I agree that there’s probably a communication issue here. But I’m not sure that what you think I’m saying is what I’m saying.

To elaborate: Your book says, “What we want is a rule or estimator that will yield estimates as close as possible to the true parameter value regardless of the true parameter value,” but I don’t see that as what an unbiased estimator actually gives.

• jrc says:

Martha,

Agreed. As one example – imagine an estimator that is mildly biased but incredibly efficient and produces confidence intervals with appropriate coverage. Then the CI will cover the true mea 95% of the time, and the estimator, though biased, will be very close to the true mean in each of those cases (because the CIs are small because the estimator is efficient).

Compare that with an incredibly inefficient but unbiased estimator. That estimator converges to the true mean, but any particular estimate will be incredibly imprecise (it will have very large CIs). Obviously, the first estimator is going to get you “as close as possible” to the true mean (meaning expected distance from true mean) even though it is biased (due to the relative variances of the BetaHats).

Now – I think the hard bit for applied economists to stomach is the idea that you could actually get good coverage rates from the first estimator. But supposing you could, then it is a better estimate in almost every sense other than “statistically unbiased”.

• Anonymous says:

@jrc I would go beyond that and say this is more than a bias-variance tradeoff metaphor or argument that variance is just as bad or worse than bias. I think the claim can be made in a literal sense.

Look at it this way – shrinkage estimators are sometimes characterized as “biased” because borrowing information between parameters produces so-called “biased” estimates of the individual parameters.

That’s acceptable as a description, although not valid as a critique of shrinkage due to bias-variance arugment. However, by that argument, assigning an “unbiased” estimator as a description of a population implicitly borrows information across subjects to ascribe a single value to members of the population. Thus if you’re willing to call shrinkage methods biased, then assigning a single statistic to a population is a form of bias at the level of the individual subject.

I think andrew has said something along these lines previously drawing a (IMO poor) analogy to notions of intrinsic uncertainty in physics, but I don’t think the point has been adequately communicated or understood.

• Andrew says:

Anon:

Yes, well put. I particularly like your point that the so-called unbiased estimate also pools across subjects to ascribe a single value to members of the population. An econometrician might define this away by saying that his or her goal is simply the population mean, but then this raises two more problems:

1. In real life we don’t have simple random samples so, in fact, the mean from the data (or any purportedly unbiased estimate from the data) won’t be an unbiased estimate of the population mean of interest.

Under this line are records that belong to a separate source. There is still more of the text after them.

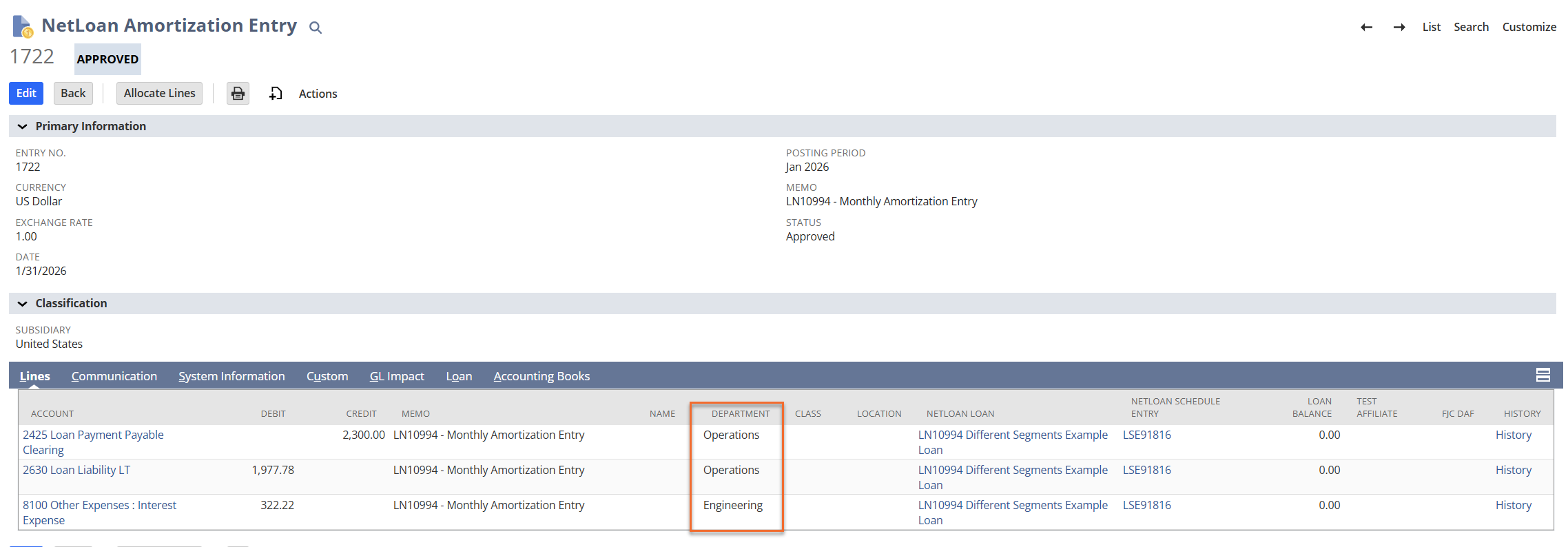The width and height of the screenshot is (1568, 547).
Task: Click the print icon button
Action: 238,94
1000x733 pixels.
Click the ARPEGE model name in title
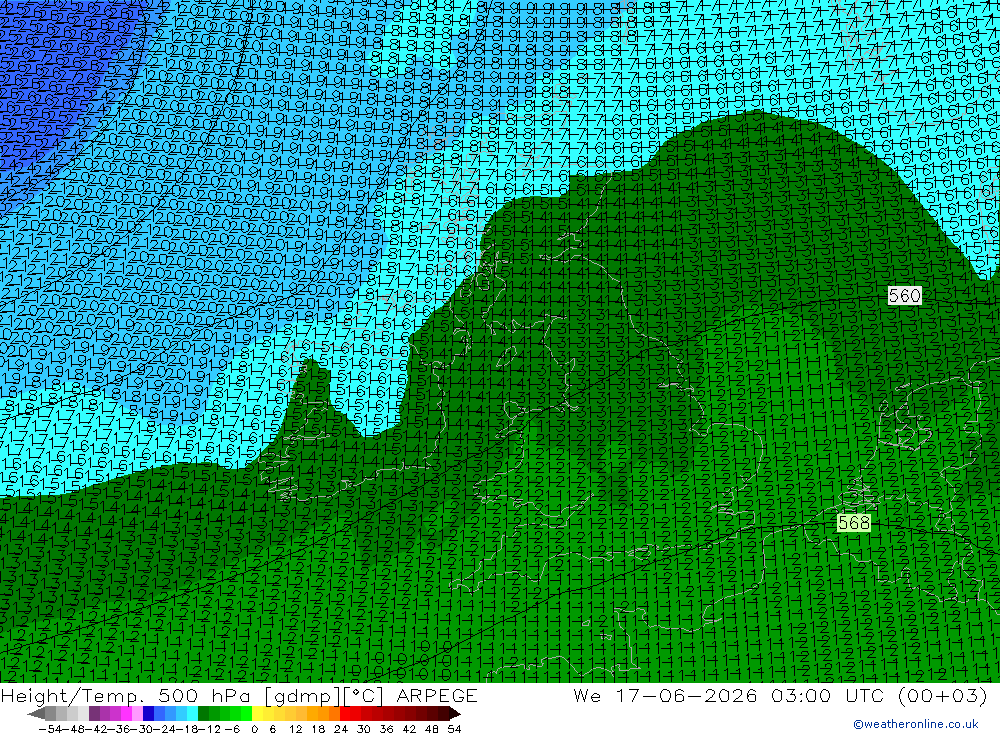click(436, 695)
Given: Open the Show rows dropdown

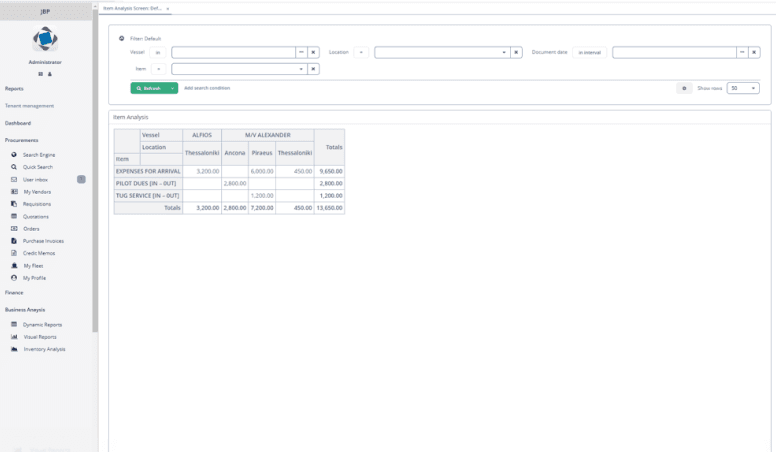Looking at the screenshot, I should [743, 88].

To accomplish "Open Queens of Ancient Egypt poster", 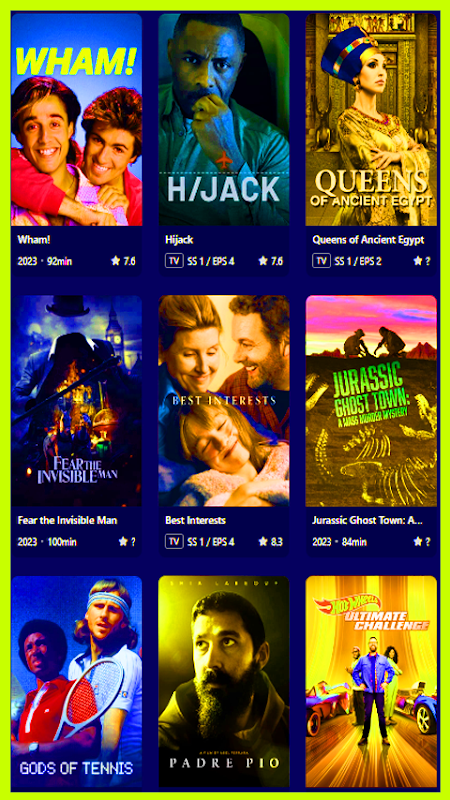I will click(x=371, y=119).
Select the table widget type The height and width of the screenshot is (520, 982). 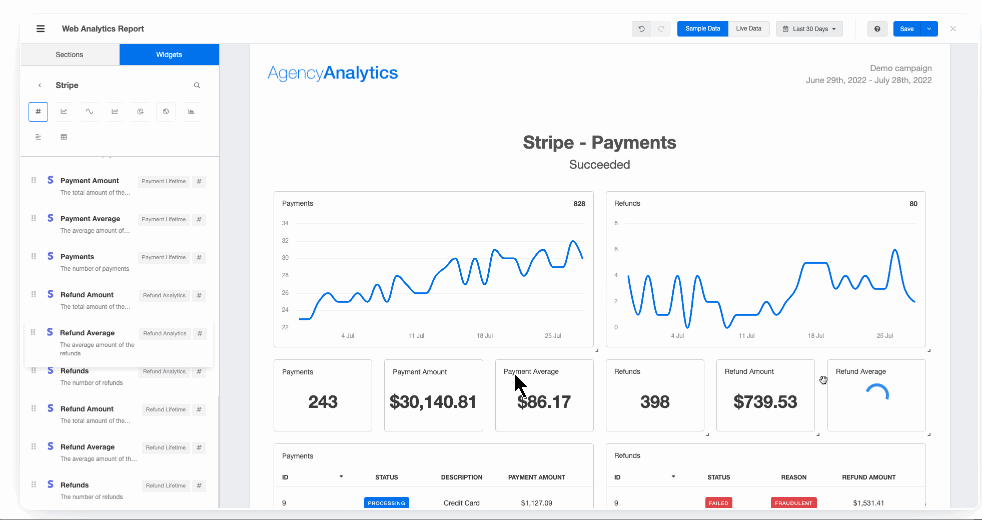[64, 137]
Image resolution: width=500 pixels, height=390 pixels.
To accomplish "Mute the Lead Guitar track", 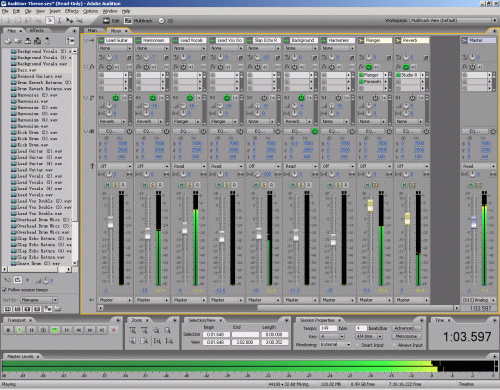I will 108,185.
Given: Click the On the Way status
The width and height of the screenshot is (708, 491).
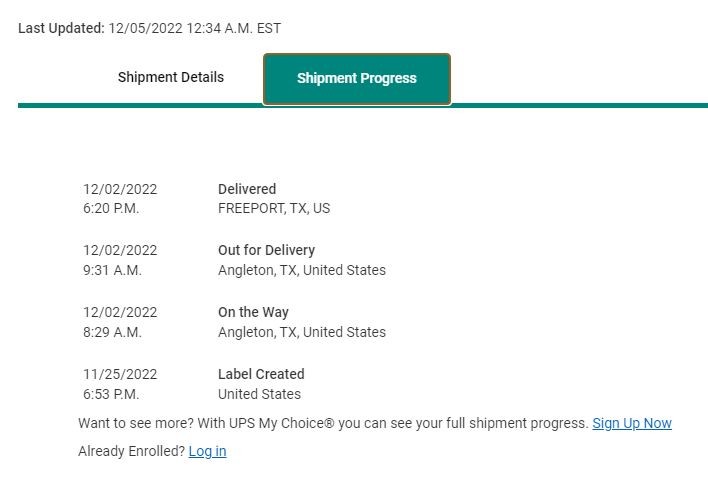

2. Why is the goal the population mean? That only makes sense if there is some interest in pooling information across this population.

So, yes, I agree with you, and you put it well.

• Haynes Goddard says:

Martha:

I did not of course quote everything. The authors go on in that section to indicate that an unbiased estimator yields E[b hat} = beta, the parameter to be estimated.

Is that not what you were saying?

• Martha says:

Yes, in the sense that this is “What we get” as opposed to “What we want”. Indeed, frequentist statistics seems to be filled with, “This is what we want … but this is what we get” situations — p-values and confidence intervals are other examples.